▼

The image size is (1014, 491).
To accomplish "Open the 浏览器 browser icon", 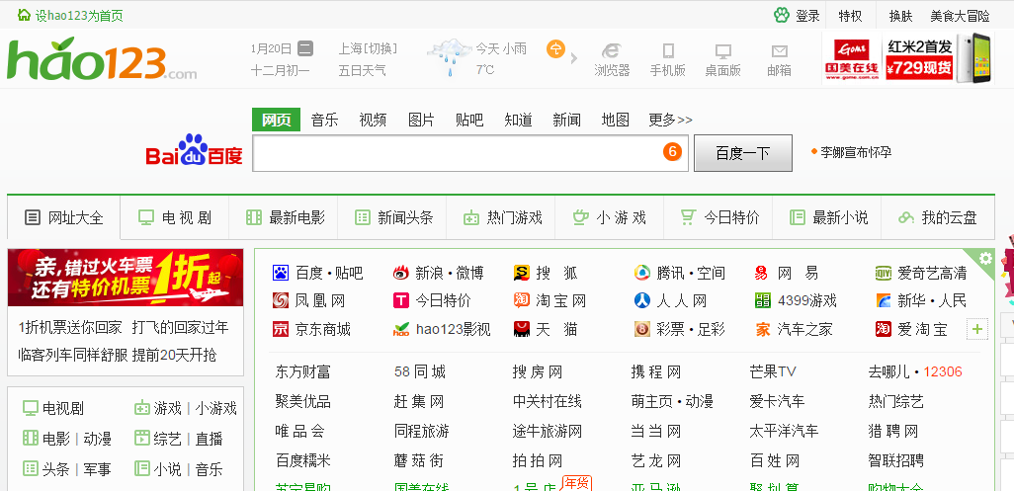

▲
▼

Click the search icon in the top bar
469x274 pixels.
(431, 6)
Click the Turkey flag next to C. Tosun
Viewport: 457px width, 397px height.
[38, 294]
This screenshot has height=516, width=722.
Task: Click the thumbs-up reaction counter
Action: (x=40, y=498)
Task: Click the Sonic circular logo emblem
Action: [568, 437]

▲
▼

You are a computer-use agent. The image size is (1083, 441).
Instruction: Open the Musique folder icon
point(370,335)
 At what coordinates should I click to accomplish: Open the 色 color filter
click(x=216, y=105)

▲

### Required task:
Can you update the material, starting at the line with "Click the search icon in the top bar" and ending after the line with "Action: [568, 437]", so that "Turkey" becomes "Germany" and nothing else changes? Return only those lines.

### Output for this task:
Click the search icon in the top bar
469x274 pixels.
(431, 6)
Click the Germany flag next to C. Tosun
Viewport: 457px width, 397px height.
[38, 294]
This screenshot has height=516, width=722.
Task: Click the thumbs-up reaction counter
Action: (x=40, y=498)
Task: Click the Sonic circular logo emblem
Action: [568, 437]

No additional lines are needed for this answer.